The domain composition analysis and phylogenetic tree validated the eight subfamilies LuABCA-LuABCG and LuABCI and the four subfamilies of LuHMA proteins. The results of the phylogenetic relationships between the genes were consistent with previous findings in Arabidopsis thaliana, Brassica rapa, and Brassica napus [7, 35]. Flax had more ABC transporter and HMA genes than any of the other five species investigated which included the dicots Arabidopsis thaliana, Vitis vinifera, Populus trichocarpa, and the monocot Brachypodium distachyon, despite having a smaller genome than all of them except Arabidopsis. In general, the LuABC and LuHMA genes were scattered on the phylogenetic tree, suggesting that the expansion of these gene families occurred before evolutionary divergence of the common ancestor.

Supplied data:
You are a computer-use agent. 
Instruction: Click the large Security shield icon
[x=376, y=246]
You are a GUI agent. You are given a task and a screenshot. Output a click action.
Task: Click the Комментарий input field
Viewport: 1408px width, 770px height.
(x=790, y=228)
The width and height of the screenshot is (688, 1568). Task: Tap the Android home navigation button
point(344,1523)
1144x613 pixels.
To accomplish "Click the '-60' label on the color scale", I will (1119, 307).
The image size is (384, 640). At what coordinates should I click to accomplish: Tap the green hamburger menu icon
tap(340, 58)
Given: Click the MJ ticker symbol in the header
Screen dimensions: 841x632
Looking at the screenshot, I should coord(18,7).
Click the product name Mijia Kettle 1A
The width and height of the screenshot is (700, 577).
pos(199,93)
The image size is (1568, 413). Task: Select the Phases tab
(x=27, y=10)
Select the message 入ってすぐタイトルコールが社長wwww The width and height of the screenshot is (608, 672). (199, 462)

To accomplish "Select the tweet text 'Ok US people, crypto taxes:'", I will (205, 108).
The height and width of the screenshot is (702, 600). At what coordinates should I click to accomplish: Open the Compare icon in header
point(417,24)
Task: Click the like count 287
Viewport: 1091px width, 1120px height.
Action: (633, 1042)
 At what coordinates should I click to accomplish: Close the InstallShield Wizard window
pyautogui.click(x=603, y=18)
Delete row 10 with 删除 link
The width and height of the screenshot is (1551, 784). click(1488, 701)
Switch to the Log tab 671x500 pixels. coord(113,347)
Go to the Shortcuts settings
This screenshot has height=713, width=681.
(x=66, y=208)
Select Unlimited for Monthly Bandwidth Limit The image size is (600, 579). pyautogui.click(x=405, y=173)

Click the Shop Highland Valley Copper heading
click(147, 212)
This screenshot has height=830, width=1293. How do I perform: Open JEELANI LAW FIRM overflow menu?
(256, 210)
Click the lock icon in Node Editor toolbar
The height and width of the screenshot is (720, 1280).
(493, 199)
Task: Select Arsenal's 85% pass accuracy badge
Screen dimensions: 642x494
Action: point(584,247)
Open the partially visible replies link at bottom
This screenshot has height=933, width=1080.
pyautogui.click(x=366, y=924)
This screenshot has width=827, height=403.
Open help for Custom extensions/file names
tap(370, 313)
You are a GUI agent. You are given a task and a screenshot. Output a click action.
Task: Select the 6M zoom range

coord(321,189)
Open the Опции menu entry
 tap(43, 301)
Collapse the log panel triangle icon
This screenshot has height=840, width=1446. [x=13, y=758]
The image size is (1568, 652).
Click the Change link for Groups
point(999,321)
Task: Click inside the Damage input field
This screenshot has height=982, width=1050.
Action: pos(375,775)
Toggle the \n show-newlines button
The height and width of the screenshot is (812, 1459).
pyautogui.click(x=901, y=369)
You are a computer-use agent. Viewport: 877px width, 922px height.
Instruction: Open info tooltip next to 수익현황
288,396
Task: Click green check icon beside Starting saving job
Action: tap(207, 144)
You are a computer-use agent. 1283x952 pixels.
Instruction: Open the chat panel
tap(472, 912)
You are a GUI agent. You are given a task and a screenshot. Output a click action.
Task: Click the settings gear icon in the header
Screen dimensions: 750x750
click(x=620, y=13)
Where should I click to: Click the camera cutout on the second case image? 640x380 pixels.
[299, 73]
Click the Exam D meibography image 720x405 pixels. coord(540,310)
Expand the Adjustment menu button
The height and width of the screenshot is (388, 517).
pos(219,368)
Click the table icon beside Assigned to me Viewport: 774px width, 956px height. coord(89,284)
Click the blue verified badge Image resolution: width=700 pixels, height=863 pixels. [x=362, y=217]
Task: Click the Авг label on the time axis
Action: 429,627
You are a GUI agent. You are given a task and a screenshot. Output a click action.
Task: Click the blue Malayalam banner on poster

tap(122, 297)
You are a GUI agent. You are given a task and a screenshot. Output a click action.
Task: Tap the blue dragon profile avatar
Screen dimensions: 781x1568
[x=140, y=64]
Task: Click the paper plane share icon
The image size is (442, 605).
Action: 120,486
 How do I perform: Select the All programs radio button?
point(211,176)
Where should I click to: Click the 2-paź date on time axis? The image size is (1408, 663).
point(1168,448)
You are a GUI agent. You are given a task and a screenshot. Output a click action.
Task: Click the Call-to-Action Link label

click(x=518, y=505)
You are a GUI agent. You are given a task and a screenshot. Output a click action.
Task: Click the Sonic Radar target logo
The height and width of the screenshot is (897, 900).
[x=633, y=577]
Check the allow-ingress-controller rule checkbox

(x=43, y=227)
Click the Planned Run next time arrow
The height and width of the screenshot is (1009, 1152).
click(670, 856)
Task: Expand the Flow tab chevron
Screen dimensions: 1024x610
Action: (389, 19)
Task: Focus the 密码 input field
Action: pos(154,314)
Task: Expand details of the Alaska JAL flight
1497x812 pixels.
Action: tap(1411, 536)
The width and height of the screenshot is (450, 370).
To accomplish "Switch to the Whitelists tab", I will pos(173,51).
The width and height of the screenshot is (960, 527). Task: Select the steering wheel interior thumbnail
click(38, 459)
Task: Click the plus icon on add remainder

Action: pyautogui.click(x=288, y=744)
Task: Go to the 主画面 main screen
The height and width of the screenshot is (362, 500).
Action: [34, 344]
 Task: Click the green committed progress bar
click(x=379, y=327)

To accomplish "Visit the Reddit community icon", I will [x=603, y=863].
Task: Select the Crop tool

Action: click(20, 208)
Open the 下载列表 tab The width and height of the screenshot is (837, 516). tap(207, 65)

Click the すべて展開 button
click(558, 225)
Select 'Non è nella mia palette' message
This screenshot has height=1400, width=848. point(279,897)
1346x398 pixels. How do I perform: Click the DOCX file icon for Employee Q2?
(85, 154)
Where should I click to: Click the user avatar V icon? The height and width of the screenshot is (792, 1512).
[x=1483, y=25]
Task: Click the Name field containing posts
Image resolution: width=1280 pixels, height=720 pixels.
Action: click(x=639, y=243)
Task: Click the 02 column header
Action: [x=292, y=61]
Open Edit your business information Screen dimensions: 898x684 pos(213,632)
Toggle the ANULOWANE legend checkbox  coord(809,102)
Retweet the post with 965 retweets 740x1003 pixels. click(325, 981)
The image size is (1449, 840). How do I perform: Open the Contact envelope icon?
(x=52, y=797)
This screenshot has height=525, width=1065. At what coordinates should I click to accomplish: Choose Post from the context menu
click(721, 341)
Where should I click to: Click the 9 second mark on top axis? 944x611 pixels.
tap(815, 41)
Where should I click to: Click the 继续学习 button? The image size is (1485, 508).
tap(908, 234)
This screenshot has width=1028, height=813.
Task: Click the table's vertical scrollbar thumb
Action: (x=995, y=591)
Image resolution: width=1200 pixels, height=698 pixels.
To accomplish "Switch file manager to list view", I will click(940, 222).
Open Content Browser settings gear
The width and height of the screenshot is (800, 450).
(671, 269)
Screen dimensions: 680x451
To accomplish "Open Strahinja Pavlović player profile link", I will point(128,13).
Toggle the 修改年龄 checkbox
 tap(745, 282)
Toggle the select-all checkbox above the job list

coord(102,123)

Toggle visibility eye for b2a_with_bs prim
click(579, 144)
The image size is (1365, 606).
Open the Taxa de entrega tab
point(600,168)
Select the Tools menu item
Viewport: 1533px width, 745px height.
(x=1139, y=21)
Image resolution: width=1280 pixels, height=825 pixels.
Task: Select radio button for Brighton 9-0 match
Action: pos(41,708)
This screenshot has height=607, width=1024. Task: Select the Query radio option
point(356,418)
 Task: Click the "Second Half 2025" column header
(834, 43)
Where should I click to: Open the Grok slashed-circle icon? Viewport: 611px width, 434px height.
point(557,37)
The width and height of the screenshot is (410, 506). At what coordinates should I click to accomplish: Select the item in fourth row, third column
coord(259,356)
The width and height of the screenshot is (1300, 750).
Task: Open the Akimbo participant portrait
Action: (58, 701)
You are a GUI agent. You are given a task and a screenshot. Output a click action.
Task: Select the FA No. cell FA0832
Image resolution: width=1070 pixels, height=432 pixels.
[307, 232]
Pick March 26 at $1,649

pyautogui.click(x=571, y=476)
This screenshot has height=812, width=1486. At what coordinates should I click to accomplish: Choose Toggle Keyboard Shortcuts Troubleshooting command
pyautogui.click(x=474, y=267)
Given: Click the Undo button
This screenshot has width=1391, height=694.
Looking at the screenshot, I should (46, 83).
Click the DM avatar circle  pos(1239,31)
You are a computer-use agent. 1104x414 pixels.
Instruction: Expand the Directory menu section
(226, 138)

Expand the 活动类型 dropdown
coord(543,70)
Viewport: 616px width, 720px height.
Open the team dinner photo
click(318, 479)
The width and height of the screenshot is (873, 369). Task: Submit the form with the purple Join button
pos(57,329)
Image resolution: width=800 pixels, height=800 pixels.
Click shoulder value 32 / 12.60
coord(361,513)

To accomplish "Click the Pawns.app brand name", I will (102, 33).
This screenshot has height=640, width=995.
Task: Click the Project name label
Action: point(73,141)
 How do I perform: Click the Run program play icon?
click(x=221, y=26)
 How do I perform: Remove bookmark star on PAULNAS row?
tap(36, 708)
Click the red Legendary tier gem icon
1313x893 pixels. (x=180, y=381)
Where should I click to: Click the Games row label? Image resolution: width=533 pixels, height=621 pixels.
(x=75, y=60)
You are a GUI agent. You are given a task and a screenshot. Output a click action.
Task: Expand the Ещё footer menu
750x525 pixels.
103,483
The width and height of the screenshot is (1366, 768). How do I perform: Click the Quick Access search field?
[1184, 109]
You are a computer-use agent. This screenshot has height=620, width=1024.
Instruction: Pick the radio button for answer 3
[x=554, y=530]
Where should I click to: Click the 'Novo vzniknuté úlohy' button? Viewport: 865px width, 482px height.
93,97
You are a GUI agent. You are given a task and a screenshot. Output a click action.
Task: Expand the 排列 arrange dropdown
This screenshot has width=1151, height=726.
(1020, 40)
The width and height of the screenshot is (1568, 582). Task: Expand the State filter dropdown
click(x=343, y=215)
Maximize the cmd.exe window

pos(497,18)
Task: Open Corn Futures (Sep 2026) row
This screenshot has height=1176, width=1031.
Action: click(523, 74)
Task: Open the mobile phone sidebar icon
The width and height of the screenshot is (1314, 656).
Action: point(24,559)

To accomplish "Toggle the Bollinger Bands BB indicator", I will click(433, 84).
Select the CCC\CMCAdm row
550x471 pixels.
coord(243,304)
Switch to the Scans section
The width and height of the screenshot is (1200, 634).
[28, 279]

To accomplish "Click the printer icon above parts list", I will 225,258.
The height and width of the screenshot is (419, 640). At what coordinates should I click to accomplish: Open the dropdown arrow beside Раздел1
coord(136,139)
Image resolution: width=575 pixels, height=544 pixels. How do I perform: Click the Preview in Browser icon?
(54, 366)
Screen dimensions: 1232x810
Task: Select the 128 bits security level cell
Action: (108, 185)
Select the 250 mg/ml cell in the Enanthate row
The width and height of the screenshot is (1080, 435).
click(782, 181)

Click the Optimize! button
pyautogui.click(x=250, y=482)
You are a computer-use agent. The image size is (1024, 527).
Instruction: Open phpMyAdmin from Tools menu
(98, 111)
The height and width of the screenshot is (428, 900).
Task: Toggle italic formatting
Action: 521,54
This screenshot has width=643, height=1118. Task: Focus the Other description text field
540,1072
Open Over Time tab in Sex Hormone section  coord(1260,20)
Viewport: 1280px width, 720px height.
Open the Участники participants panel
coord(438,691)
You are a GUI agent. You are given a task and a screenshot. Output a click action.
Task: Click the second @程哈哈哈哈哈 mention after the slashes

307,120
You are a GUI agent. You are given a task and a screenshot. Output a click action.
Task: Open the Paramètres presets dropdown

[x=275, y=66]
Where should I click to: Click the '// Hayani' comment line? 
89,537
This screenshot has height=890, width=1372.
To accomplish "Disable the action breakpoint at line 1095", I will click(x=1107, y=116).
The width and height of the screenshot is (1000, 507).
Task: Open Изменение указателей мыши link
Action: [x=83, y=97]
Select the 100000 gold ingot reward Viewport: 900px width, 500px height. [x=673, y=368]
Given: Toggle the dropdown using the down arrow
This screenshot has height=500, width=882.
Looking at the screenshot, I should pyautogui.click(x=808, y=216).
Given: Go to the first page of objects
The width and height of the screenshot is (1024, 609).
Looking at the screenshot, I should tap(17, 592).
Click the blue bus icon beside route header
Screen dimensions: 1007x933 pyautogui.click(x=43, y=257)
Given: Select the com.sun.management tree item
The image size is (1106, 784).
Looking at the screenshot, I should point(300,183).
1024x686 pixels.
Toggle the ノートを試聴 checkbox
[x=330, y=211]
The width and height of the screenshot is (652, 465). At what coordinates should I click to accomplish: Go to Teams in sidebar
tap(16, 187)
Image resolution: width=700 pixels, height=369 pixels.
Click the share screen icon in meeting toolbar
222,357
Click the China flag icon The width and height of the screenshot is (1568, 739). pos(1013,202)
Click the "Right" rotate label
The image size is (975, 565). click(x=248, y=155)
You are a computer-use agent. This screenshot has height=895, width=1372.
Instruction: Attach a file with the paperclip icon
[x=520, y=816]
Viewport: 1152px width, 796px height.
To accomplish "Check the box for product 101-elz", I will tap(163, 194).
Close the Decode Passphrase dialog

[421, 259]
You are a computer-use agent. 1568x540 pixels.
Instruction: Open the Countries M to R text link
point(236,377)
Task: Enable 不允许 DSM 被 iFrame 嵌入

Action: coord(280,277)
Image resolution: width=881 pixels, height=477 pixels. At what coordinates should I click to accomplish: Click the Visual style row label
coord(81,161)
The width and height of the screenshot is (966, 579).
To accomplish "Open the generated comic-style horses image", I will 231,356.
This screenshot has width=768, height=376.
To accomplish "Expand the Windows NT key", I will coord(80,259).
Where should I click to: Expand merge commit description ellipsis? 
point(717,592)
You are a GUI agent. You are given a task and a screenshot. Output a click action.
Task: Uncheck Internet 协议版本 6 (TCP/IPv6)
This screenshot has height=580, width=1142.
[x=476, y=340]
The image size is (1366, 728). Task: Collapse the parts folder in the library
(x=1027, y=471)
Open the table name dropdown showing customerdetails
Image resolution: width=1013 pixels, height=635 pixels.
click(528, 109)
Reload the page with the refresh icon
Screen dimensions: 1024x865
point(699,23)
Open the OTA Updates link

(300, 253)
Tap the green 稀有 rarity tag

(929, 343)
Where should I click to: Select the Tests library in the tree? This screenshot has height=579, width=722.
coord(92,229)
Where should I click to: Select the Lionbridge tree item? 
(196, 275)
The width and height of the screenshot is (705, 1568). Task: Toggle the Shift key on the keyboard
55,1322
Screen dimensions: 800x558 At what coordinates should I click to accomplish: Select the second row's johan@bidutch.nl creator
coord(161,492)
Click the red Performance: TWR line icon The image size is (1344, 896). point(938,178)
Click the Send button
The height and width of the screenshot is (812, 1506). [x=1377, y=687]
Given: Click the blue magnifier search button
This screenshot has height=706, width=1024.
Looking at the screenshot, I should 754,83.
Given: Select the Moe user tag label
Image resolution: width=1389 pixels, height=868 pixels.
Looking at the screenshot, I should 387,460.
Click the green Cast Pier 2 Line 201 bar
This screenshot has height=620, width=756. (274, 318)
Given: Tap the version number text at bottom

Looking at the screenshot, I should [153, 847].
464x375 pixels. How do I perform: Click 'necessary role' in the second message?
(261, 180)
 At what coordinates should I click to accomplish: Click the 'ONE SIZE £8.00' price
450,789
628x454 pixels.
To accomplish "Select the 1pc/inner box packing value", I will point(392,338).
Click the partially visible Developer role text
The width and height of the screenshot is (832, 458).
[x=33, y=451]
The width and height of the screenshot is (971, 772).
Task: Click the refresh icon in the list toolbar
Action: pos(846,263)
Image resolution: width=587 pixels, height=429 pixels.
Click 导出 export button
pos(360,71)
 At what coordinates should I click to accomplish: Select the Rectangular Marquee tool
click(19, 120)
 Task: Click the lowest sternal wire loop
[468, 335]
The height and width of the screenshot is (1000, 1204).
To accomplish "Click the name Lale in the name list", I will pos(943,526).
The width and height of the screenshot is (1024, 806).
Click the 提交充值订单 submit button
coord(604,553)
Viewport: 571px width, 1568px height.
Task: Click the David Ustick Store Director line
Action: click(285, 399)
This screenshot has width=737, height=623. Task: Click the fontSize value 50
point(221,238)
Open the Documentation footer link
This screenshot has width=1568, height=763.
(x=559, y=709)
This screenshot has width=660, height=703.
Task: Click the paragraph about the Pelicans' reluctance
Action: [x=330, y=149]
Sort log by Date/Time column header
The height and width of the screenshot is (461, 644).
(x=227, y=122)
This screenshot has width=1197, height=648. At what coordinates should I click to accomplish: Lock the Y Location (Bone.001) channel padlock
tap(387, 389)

Instructions:
#1 Rewrite the excerpt on flax ABC transporter and HMA genes from "The domain composition" up to and including "the common ancestor.", replacing "phylogenetic tree" with "gene tree".
#2 Answer these questions using the excerpt on flax ABC transporter and HMA genes.
(a) How many subfamilies of LuHMA proteins were validated?
(b) In which three species were the earlier findings on phylogenetic relationships made?
(c) Which of the species investigated is the monocot?
#3 Turn the paragraph of the excerpt on flax ABC transporter and HMA genes that begins "The domain composition analysis" into a short bulleted list that keeps its main facts.

Results for the exercise:
#1
The domain composition analysis and gene tree validated the eight subfamilies LuABCA-LuABCG and LuABCI and the four subfamilies of LuHMA proteins. The results of the phylogenetic relationships between the genes were consistent with previous findings in Arabidopsis thaliana, Brassica rapa, and Brassica napus [7, 35]. Flax had more ABC transporter and HMA genes than any of the other five species investigated which included the dicots Arabidopsis thaliana, Vitis vinifera, Populus trichocarpa, and the monocot Brachypodium distachyon, despite having a smaller genome than all of them except Arabidopsis. In general, the LuABC and LuHMA genes were scattered on the gene tree, suggesting that the expansion of these gene families occurred before evolutionary divergence of the common ancestor.

#2
(a) Four.
(b) Arabidopsis thaliana, Brassica rapa, and Brassica napus.
(c) Brachypodium distachyon.

#3
- Domain composition analysis and the phylogenetic tree validated eight subfamilies (LuABCA–LuABCG and LuABCI) and four LuHMA subfamilies.
- The phylogenetic relationships matched previous findings in Arabidopsis thaliana, Brassica rapa, and Brassica napus.
- Flax had more ABC transporter and HMA genes than the other five species investigated, although its genome is smaller than all of them except Arabidopsis.
- The LuABC and LuHMA genes were scattered on the tree, suggesting the gene families expanded before the common ancestor diverged.